A runtime role, however, is necessary to attach EMR Studio or SageMaker Studio notebooks to an EMR Serverless cluster. Configure it using the EMR serverless cluster setup wizard with the following trust policy:

{
  "Version": "2012-10-17",
  "Statement": [
    {
      "Sid": "ServerlessTrustPolicy",
      "Effect": "Allow",
      "Principal": {
        "Service": "emr-serverless.amazonaws.com"
      },
      "Action": "sts:AssumeRole"
    }
  ]
}

Additional policies can be added to access S3 buckets, AWS Glue, and more.

Integrate AWS Sagemaker

Once AWS EMR and Hydrolix are working together, they can be used as a data source and execution engine for training and publishing AI models from AWS Sagemaker.

AWS infrastructure also allows multiple ways for Sagemaker notebooks to control EMR instances.

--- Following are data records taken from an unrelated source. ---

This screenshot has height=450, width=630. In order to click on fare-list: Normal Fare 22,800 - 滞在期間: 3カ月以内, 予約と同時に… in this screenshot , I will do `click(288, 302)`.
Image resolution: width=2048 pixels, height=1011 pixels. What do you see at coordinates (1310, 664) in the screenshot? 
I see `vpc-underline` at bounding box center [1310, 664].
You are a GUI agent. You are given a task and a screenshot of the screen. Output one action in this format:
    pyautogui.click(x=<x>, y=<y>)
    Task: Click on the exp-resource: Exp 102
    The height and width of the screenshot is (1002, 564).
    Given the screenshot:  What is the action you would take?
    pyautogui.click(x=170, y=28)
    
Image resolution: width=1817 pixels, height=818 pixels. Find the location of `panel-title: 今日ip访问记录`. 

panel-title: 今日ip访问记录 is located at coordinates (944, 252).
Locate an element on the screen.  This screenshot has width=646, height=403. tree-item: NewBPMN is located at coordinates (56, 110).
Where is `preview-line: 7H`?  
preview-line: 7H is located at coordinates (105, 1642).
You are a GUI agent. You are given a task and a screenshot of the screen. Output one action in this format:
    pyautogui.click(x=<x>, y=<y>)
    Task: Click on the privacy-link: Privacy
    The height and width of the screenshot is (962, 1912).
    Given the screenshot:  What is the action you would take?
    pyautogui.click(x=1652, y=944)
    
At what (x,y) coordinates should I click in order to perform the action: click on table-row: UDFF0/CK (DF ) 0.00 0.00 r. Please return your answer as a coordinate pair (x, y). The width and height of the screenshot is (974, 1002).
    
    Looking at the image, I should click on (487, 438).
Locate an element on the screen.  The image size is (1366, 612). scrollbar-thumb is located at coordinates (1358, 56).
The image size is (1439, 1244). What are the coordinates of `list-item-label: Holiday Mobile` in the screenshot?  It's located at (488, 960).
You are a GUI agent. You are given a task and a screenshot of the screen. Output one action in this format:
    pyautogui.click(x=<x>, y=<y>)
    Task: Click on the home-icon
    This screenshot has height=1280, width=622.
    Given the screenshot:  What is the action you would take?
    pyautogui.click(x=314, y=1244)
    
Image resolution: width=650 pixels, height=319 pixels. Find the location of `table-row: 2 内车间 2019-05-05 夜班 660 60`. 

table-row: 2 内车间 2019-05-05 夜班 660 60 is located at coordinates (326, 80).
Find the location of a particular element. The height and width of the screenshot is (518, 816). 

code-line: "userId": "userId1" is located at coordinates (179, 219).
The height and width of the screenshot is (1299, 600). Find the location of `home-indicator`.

In all cases, you must connect Sagemaker to the EMR cluster.

To integrate SageMaker Studio with EMR Serverless, complete the EMR Studio and EMR Serverless setup steps first.

SageMaker AI Notebook and EMR

One method of integrating AWS Sagemaker is to configure a Sagemaker AI Notebook pointed to a running EMR instance. You can do so using the instructions in Control an Amazon EMR Spark Instance Using a Notebook.

📘

Ensure network settings allow Sagemaker access to the EMR cluster

Ensure Sagemaker and the EMR cluster are configured within the same VPC and Subnet. Do not disable direct internet access.

Once integrated, in the notebook and using the PySpark Kernel you may import AI model libraries, train the models on data received from querying Hydrolix, and publish these models to s3 for deployment with Sagemaker.

SageMaker Studio and EMR Serverless

SageMaker Studio is a more complex product that also allows integration with EMR Serverless cluster. You can find instructions for integrating Sagemaker Studio with a serverless cluster at Prepare data using EMR Serverless.

Troubleshooting

  • Verify the VPC, Subnet, and security group configurations allow EMR Studio access to EMR Serverless.
  • The Livy endpoint must be enabled on the EMR Serverless cluster. The SageMaker execution role must allow AccessLivyEndpoints and network configuration must not prevent it from accessing the Livy port. See the steps in EMR Serverless for instructions on enabling the Livy endpoint.
  • A single account setup requires the iam:PassRole permission be added to the SageMaker Execution role.